Маленький Чижик, видимо, почуял его обиду. Тронул за рукав и тихонько объяснил. Доверчиво так:
— Мы кино-то часто глядим. Когда учитель спит, Антон — чик и переключит сразу с учебы на передачу. Он умеет.
— Болтушка, — поспешно сказала Дина. — Вы его не слушайте, господин Корнелий, он всегда сочиняет.
Прошло три дня. И казалось, он здесь давным-давно. И ребят уже всех знает по именам, и даже втянулся в нехитрые воспитательские заботы. Очень нехитрые. Потому что ребятишки жили тихо, самостоятельно и послушно под началом Антона и Дины. И он жил — с привычной уже пустотой внутри, с бездумностью. С глубоко затаенным страхом. Со смутным намеком на какую-то надежду…

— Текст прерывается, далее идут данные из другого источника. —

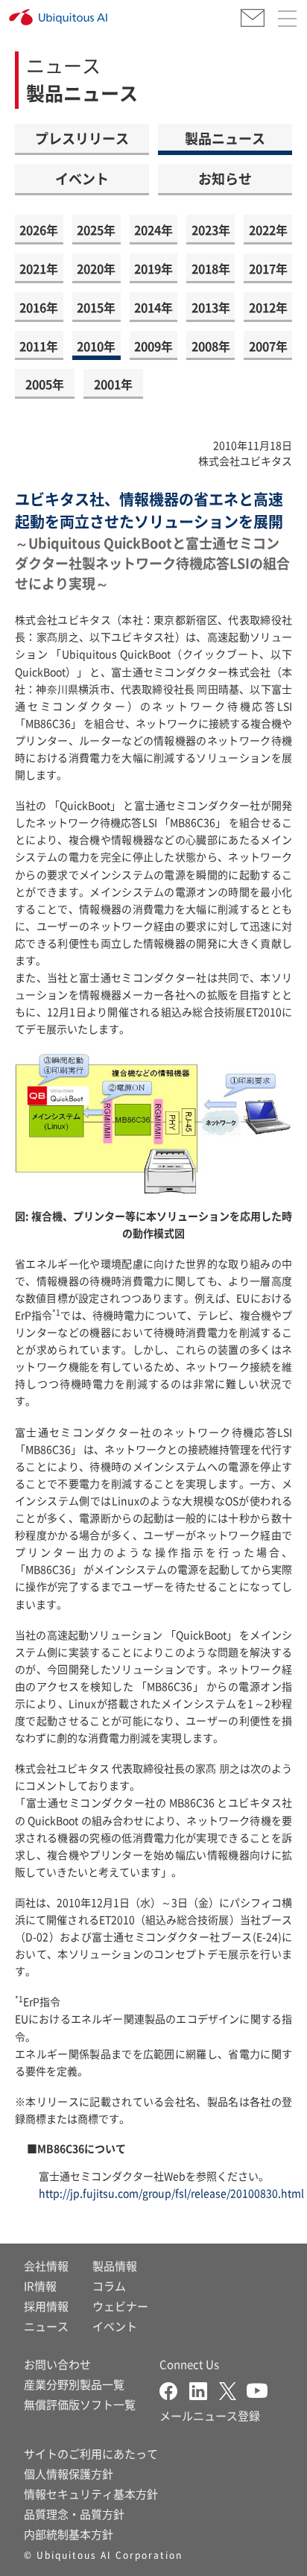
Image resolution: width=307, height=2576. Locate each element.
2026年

… — Гуси-гуси, га-га-га! Улетайте на луга!
И вдруг — вскрик. Суета. Тышкина ровесница и подружка Тата проколола ногу. Острый сучок воткнулся в ступню сквозь истершийся пластик подошвы.
Сидит, держится за ногу, кровь между пальцами. Всхлипывает, но негромко. От дома уже мчится Лючка с бинтом и пузырьками.
— Ну-ка, дай промою…
— Не-е…
— Кому говорят!
Тата улыбается сквозь слезы:
— Лючка-злючка, не кричи. Пусть Антон лечит, у тебя пальцы щекотливые…
— Пустите-ка меня… — Корнелий сел, прислонился к стволу яблони, рядом усадил девочку. Ногу ее положил себе на колено… Кровь закапала брючину. Так уже было когда-то, с Алкой. Та, правда, громко ревела… А как это больно — раненая нога, — он помнит… — Ничего, маленькая, потерпи, это быстро.